◆ Stated goal
Rewrite the lines that follow as a numbered list and omit the blank ones.

- - - - -

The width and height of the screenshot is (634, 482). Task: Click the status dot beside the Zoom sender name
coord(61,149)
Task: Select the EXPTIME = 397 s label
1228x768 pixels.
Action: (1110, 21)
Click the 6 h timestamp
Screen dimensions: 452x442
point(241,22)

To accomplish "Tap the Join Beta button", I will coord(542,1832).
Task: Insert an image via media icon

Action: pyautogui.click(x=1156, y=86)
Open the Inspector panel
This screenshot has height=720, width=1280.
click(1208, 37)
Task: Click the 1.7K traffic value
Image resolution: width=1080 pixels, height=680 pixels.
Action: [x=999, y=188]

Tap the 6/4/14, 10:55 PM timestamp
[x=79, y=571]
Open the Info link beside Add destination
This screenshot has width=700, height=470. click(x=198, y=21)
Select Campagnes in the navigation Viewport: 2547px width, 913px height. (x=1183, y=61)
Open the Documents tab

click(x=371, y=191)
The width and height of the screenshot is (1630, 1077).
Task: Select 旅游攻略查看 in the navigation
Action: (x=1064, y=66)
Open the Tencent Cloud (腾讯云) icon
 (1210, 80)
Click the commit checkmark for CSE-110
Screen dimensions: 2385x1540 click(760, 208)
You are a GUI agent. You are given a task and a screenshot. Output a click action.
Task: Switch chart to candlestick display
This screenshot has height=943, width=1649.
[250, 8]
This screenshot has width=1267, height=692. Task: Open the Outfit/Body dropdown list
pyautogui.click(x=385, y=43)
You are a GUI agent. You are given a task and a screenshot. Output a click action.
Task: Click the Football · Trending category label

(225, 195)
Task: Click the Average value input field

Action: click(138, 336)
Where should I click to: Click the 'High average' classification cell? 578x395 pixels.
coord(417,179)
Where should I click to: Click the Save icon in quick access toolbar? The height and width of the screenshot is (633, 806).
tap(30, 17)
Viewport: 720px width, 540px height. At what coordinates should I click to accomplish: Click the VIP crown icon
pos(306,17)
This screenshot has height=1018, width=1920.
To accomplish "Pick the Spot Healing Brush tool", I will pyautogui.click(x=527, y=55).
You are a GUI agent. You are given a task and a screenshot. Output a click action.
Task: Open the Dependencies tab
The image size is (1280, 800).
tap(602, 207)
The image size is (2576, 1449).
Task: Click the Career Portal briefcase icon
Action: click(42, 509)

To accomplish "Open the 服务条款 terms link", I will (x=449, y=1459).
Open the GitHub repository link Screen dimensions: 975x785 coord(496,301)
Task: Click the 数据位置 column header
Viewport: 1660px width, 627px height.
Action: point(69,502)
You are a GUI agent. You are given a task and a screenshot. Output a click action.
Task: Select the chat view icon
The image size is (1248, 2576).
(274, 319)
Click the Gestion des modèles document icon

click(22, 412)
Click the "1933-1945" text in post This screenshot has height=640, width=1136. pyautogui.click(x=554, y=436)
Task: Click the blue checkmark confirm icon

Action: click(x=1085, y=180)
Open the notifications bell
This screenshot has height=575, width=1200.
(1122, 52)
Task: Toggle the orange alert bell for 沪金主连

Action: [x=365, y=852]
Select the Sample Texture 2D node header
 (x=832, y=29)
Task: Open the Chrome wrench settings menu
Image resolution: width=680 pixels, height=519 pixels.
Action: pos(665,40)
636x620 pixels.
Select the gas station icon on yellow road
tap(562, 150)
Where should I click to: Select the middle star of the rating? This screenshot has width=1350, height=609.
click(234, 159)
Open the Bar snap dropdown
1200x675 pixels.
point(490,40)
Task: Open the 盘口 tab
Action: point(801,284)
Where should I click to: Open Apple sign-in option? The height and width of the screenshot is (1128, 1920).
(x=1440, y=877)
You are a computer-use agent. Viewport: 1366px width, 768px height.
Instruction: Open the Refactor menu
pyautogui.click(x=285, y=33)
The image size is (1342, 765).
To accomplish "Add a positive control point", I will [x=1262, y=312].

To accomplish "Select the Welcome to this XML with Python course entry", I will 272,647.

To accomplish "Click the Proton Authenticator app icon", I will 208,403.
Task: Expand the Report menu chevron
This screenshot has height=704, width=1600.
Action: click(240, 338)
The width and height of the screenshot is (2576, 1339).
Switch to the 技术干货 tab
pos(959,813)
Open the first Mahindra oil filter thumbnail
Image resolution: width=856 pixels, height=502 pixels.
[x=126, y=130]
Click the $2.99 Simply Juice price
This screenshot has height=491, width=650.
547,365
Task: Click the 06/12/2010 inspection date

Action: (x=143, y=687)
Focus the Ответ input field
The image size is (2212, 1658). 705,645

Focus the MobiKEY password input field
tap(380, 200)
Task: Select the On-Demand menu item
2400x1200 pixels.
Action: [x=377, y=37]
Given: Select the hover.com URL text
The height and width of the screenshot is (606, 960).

- - - - -

◆ Reply
1. The width and height of the screenshot is (634, 482). Task: Click the status dot beside the Zoom sender name
2. coord(61,149)
3. Task: Select the EXPTIME = 397 s label
4. 1228x768 pixels.
5. Action: (1110, 21)
6. Click the 6 h timestamp
7. Screen dimensions: 452x442
8. point(241,22)
9. To accomplish "Tap the Join Beta button", I will coord(542,1832).
10. Task: Insert an image via media icon
11. Action: pyautogui.click(x=1156, y=86)
12. Open the Inspector panel
13. This screenshot has height=720, width=1280.
14. click(1208, 37)
15. Task: Click the 1.7K traffic value
16. Image resolution: width=1080 pixels, height=680 pixels.
17. Action: [x=999, y=188]
18. Tap the 6/4/14, 10:55 PM timestamp
19. [x=79, y=571]
20. Open the Info link beside Add destination
21. This screenshot has width=700, height=470. click(x=198, y=21)
22. Select Campagnes in the navigation Viewport: 2547px width, 913px height. (x=1183, y=61)
23. Open the Documents tab
24. click(x=371, y=191)
25. The width and height of the screenshot is (1630, 1077).
26. Task: Select 旅游攻略查看 in the navigation
27. Action: (x=1064, y=66)
28. Open the Tencent Cloud (腾讯云) icon
29.  (1210, 80)
30. Click the commit checkmark for CSE-110
31. Screen dimensions: 2385x1540 click(760, 208)
32. You are a GUI agent. You are given a task and a screenshot. Output a click action.
33. Task: Switch chart to candlestick display
34. This screenshot has height=943, width=1649.
35. [250, 8]
36. This screenshot has width=1267, height=692. Task: Open the Outfit/Body dropdown list
37. pyautogui.click(x=385, y=43)
38. You are a GUI agent. You are given a task and a screenshot. Output a click action.
39. Task: Click the Football · Trending category label
40. (225, 195)
41. Task: Click the Average value input field
42. Action: click(138, 336)
43. Where should I click to: Click the 'High average' classification cell? 578x395 pixels.
44. coord(417,179)
45. Where should I click to: Click the Save icon in quick access toolbar? The height and width of the screenshot is (633, 806).
46. tap(30, 17)
47. Viewport: 720px width, 540px height. At what coordinates should I click to accomplish: Click the VIP crown icon
48. pos(306,17)
49. This screenshot has height=1018, width=1920.
50. To accomplish "Pick the Spot Healing Brush tool", I will pyautogui.click(x=527, y=55).
51. You are a GUI agent. You are given a task and a screenshot. Output a click action.
52. Task: Open the Dependencies tab
53. The image size is (1280, 800).
54. tap(602, 207)
55. The image size is (2576, 1449).
56. Task: Click the Career Portal briefcase icon
57. Action: click(42, 509)
58. To accomplish "Open the 服务条款 terms link", I will (x=449, y=1459).
59. Open the GitHub repository link Screen dimensions: 975x785 coord(496,301)
60. Task: Click the 数据位置 column header
61. Viewport: 1660px width, 627px height.
62. Action: point(69,502)
63. You are a GUI agent. You are given a task and a screenshot. Output a click action.
64. Task: Select the chat view icon
65. The image size is (1248, 2576).
66. (274, 319)
67. Click the Gestion des modèles document icon
68. click(22, 412)
69. Click the "1933-1945" text in post This screenshot has height=640, width=1136. pyautogui.click(x=554, y=436)
70. Task: Click the blue checkmark confirm icon
71. Action: click(x=1085, y=180)
72. Open the notifications bell
73. This screenshot has height=575, width=1200.
74. (1122, 52)
75. Task: Toggle the orange alert bell for 沪金主连
76. Action: [x=365, y=852]
77. Select the Sample Texture 2D node header
78.  (x=832, y=29)
79. Task: Open the Chrome wrench settings menu
80. Image resolution: width=680 pixels, height=519 pixels.
81. Action: pos(665,40)
82. 636x620 pixels.
83. Select the gas station icon on yellow road
84. tap(562, 150)
85. Where should I click to: Select the middle star of the rating? This screenshot has width=1350, height=609.
86. click(234, 159)
87. Open the Bar snap dropdown
88. 1200x675 pixels.
89. point(490,40)
90. Task: Open the 盘口 tab
91. Action: point(801,284)
92. Where should I click to: Open Apple sign-in option? The height and width of the screenshot is (1128, 1920).
93. (x=1440, y=877)
94. You are a computer-use agent. Viewport: 1366px width, 768px height.
95. Instruction: Open the Refactor menu
96. pyautogui.click(x=285, y=33)
97. The image size is (1342, 765).
98. To accomplish "Add a positive control point", I will [x=1262, y=312].
99. To accomplish "Select the Welcome to this XML with Python course entry", I will 272,647.
100. To accomplish "Click the Proton Authenticator app icon", I will 208,403.
101. Task: Expand the Report menu chevron
102. This screenshot has height=704, width=1600.
103. Action: click(240, 338)
104. The width and height of the screenshot is (2576, 1339).
105. Switch to the 技术干货 tab
106. pos(959,813)
107. Open the first Mahindra oil filter thumbnail
108. Image resolution: width=856 pixels, height=502 pixels.
109. [x=126, y=130]
110. Click the $2.99 Simply Juice price
111. This screenshot has height=491, width=650.
112. 547,365
113. Task: Click the 06/12/2010 inspection date
114. Action: (x=143, y=687)
115. Focus the Ответ input field
116. The image size is (2212, 1658). 705,645
117. Focus the MobiKEY password input field
118. tap(380, 200)
119. Task: Select the On-Demand menu item
120. 2400x1200 pixels.
121. Action: [x=377, y=37]
122. Given: Select the hover.com URL text
123. The height and width of the screenshot is (606, 960).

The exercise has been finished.